TLDR; This post serves as support for a C++ to Python binding demonstrator that can be found on the corresponding open-source git repository. A connection between the two programming languages combines the data science & development productivity of python with the remarkable performance of C++. The implementation includes a clean and flexible binding setup, and also compares the difference in execution time.

When it comes down to making a choice between Python and C++, often the type of software you are developing is the deciding factor. Take for example the interpreted language Python: The ideal choice for data analysis or research in a machine learning context. On the other hand, a compiled language such as C++ is well suited for embedded development because of its performance, speed- and resources-wise.

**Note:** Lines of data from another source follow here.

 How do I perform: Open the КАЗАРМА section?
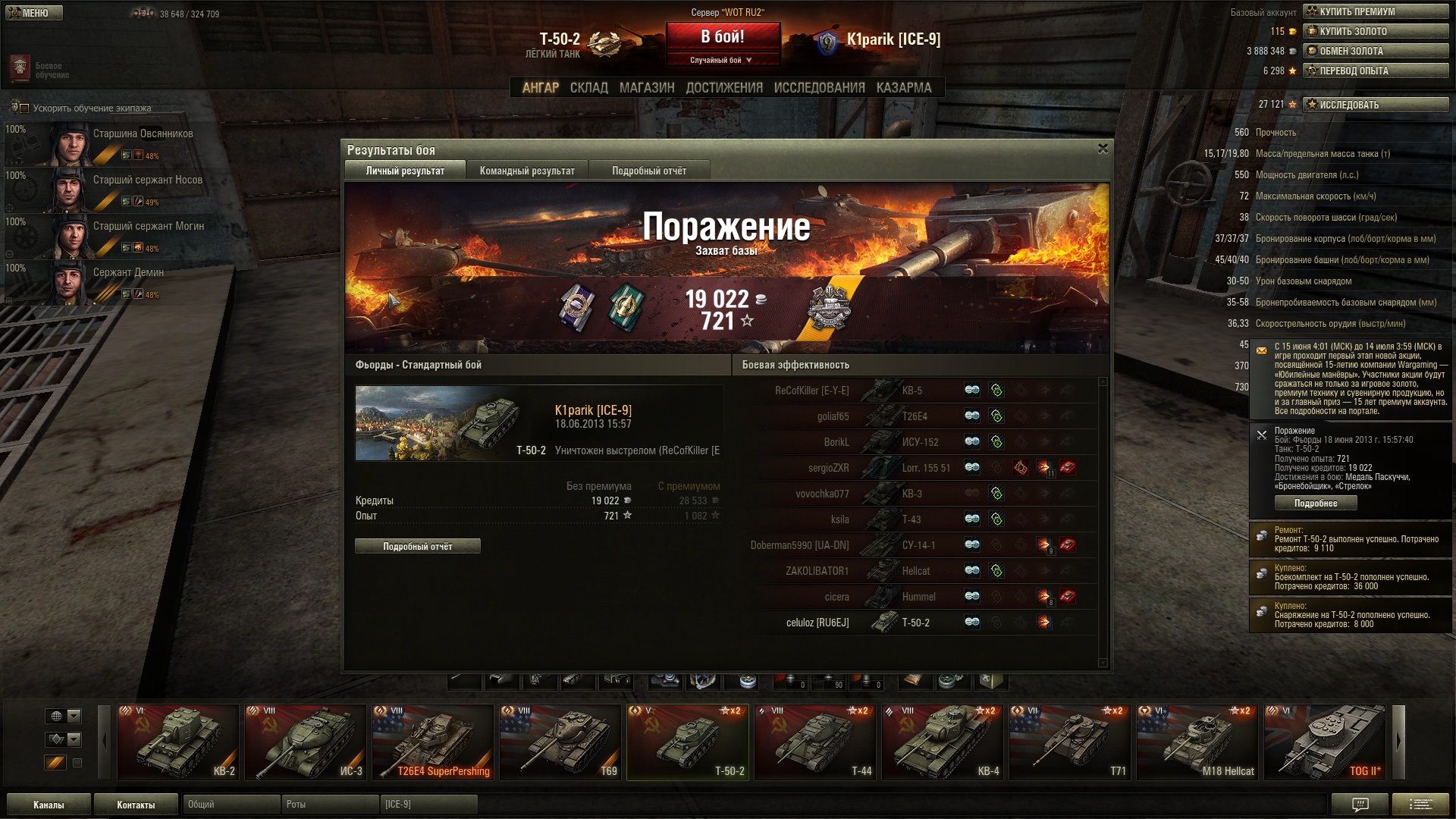(903, 88)
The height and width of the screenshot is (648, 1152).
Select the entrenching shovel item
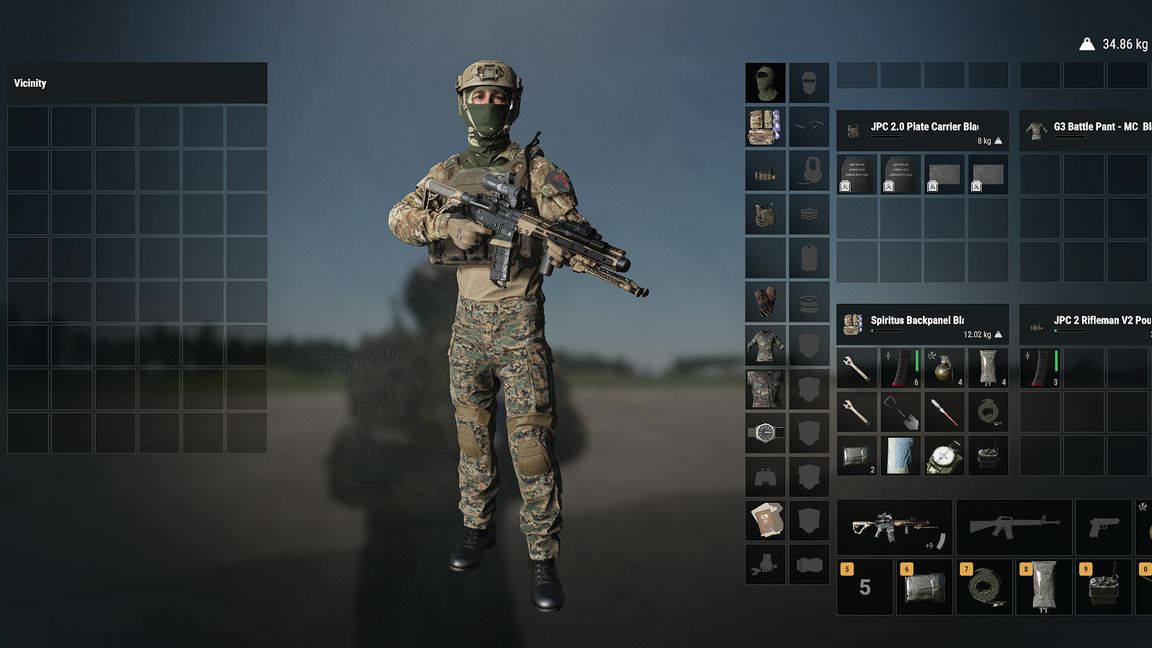(900, 411)

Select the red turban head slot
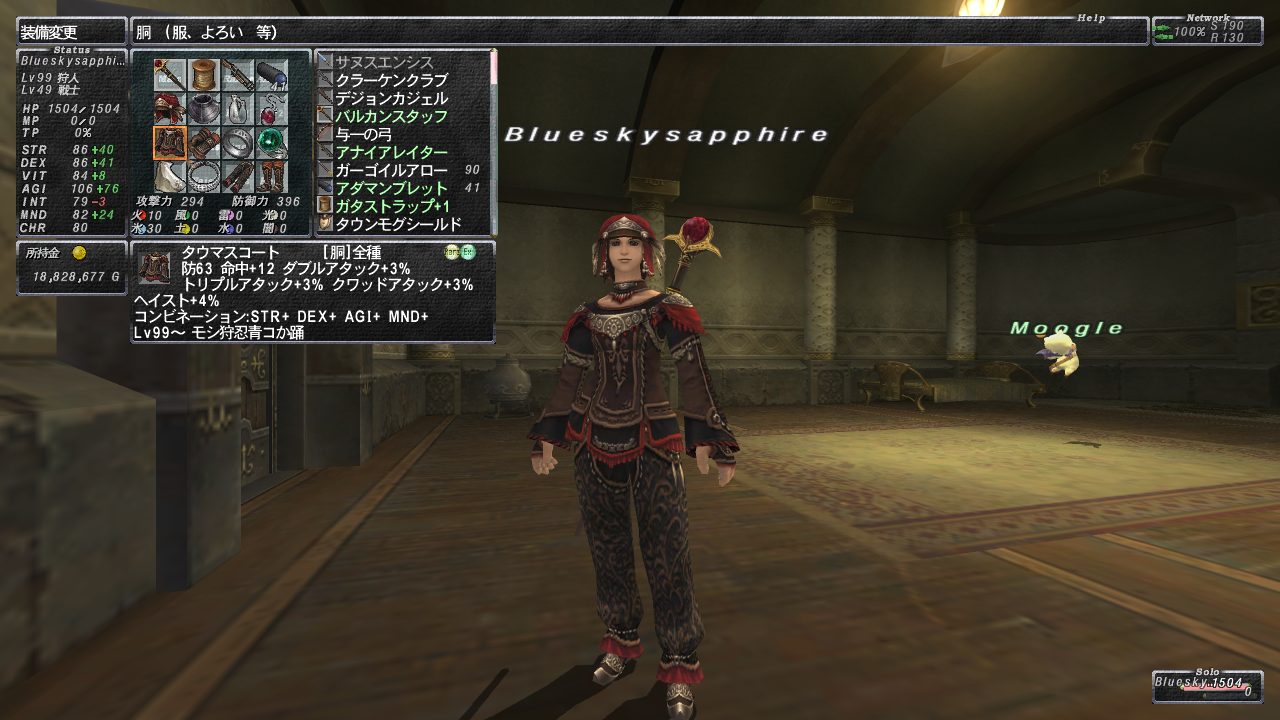[x=169, y=109]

But what if you find yourself in a situation that requires the benefits of both? In this case, it could be promising to establish a direct link between the two programming languages. Python, C++ … Let’s talk!

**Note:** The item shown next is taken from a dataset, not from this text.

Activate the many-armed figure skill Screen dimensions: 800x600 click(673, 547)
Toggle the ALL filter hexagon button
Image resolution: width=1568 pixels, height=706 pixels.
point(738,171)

The right tool for the job

In an environment where complex optimization algorithms are being developed for edge computing platforms with limited resources, choosing the right tech stack is just crucial.

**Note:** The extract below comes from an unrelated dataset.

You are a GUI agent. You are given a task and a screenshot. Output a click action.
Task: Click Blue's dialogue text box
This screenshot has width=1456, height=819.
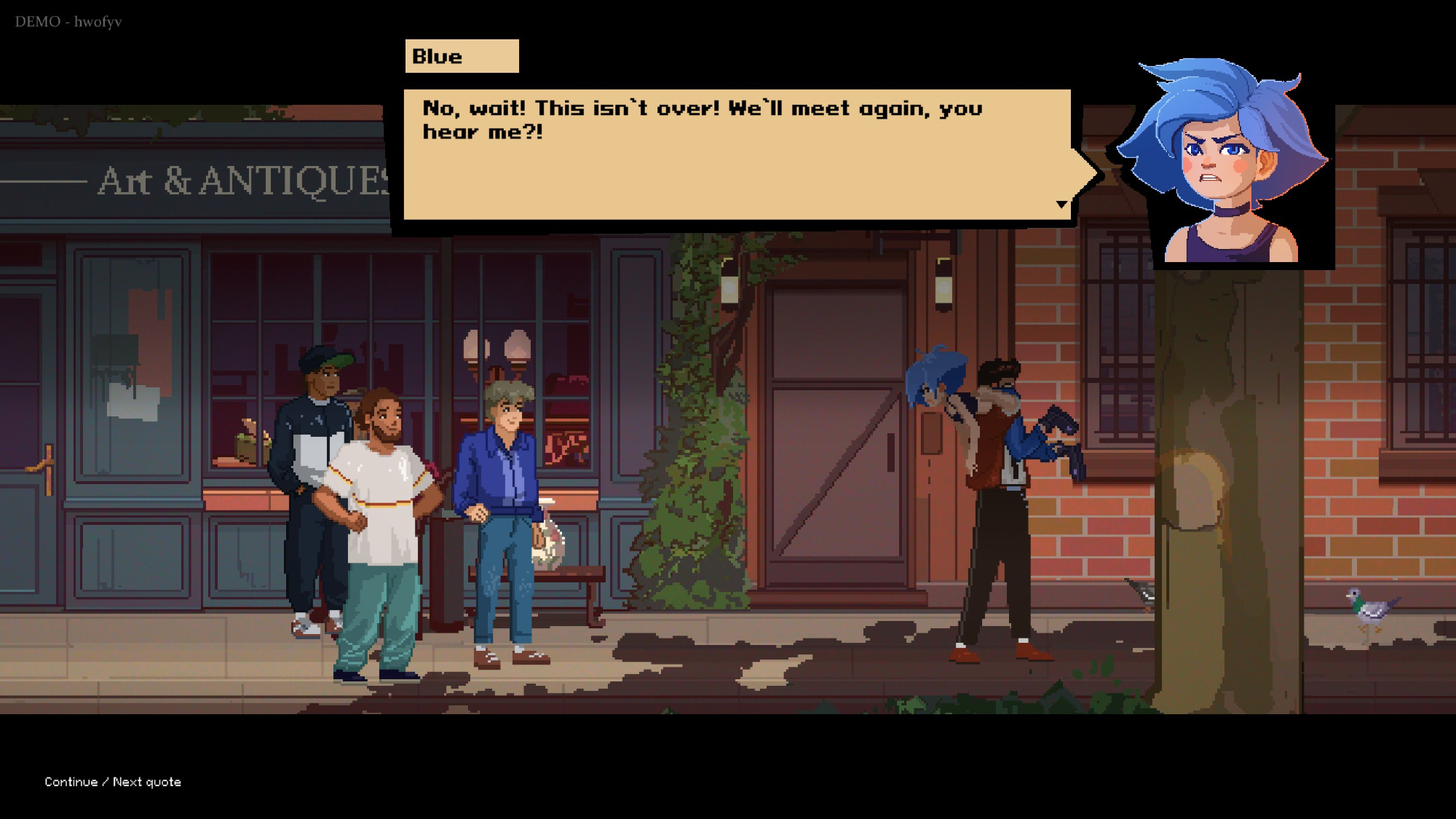pos(737,154)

On one side, we want an efficient coding environment with short development cycles and fast evaluation & visualization of performance. Python seems to be an appropriate choice here. But on the other hand we’ll only have access to a limited amount of CPU and memory. Execution speed and resource management will be of key importance and here C++ steps up again.

There are definitely other alternatives to achieve the same goal. Consider the interpreted MATLAB (Simulink), which provides several toolboxes for lightning-fast development and can also export the code to C++ to a specific target device using the Embedded Coder. Therefore, the correct tech choice will definitely also depend on many other factors, very specific to each product. Maybe the optimal solution is a combination of both?


Let’s start by presenting the difference in execution speed. We are testing a dummy "counting_stars" function that contains a simple for loop. The performance is compared in ''. Here, counting_stars_python is a complete python implementation while counting_stars_cpp runs with a C++ backend and the established binding to Python.

value_out, done = counting_stars_python(value, n)
value_out, done = counting_stars_cpp(value, n)

Note that both functions have a completely identical python signature. When running the comparison (e.g. in docker using "docker compose build binding" followed by "docker compose up binding") We can see that, for this example, the function is a factor 33 times faster with the binding!

The binding explained

  1. The C++ source code & the binding-interface
  • function.cpp & function.h contains the core functionality.

  • binding_interfaces.h declares the implemented interface of the binding.

  • binding_export.cpp wraps the core function with a JSON-string interface.

  • binding_export.h exposes the function declaration for C linkage so that python ctypes can link the function declaration against your function definition.

  • simpleson.cpp & simpleson.h a 3rd party library for lightweight JSON parsing & serialization.

  • main.cpp exists for debugging & development purposes. Here, the main function is compiled to an executable.

  • timer.h contains a timing tool.

Note that although the binding interface is very strictly defined in binding_interfaces.h the actual interface is just a JSON string because of the binding_export wrapper. Implementation in this way is flexible towards different interfaces. Additionally, when interfaces would change during development, it doesn’t affect the binding that much.

  1. Compilation & Linking

During compilation (preprocessing, compilation & assembly), machine code is generated in the form of object files. These object files contain the compiled code (in binary form) of all available symbols. It is then up to the linker to connect the missing symbols across the different object files. The linker is what produces the final compilation output which can be either a shared object (which is similar to a DLL: dynamic load library) or an executable.

Without diving deeper into this. (You'll probably find a much more comprehensive and better explanation online) Here is the docker implementation using the GCC compiler with the output being an executable and a shared object respectively:

# build executable
g++ -std=c++20 -o /opt/binding_cpp_root/build/bin/binding -I /opt/binding_cpp_root/include/binding /opt/binding_cpp_root/src/*.cpp
# build shared object
g++ -std=c++20 -o /opt/binding_cpp_root/build/lib/ -fpic -shared -I /opt/binding_cpp_root/include/binding /opt/binding_cpp_root/src/*.cpp

Note that the executable is only used for debugging & development, while the shared object is loaded in python to complete the binding.

  1. Loading the DLL in python

Finally, uses python ctypes to load the DLL. because the actual interface of the binding is a JSON string, only the string and string length of input and output needs to be defined here. For this reason, the binding doesn’t have to be adapted for a changing interface.

libc = CDLL(path_to_dll)
run_binding_external = libc.run_binding_external
run_binding_external.argtypes = [c_char_p, c_int, POINTER(c_char_p), POINTER(c_int)]

Unit testing

For completeness, two unit tests are provided. The first one is testing the operation of the C++ binding given known input and output. The second one verifies the similarity between Python and C++ implementations. The result of the unit tests, with an associated code coverage report is given below.

(extra) Compiler optimizations

Note that compiler optimizations were not turned on during compilation. The reason is that in our dummy example, the compiler removes the for loop when we compile for execution speed (-O3 see table below). In this case, it takes the binding only a couple of microseconds to run. However, this does make the performance comparison basically invalid.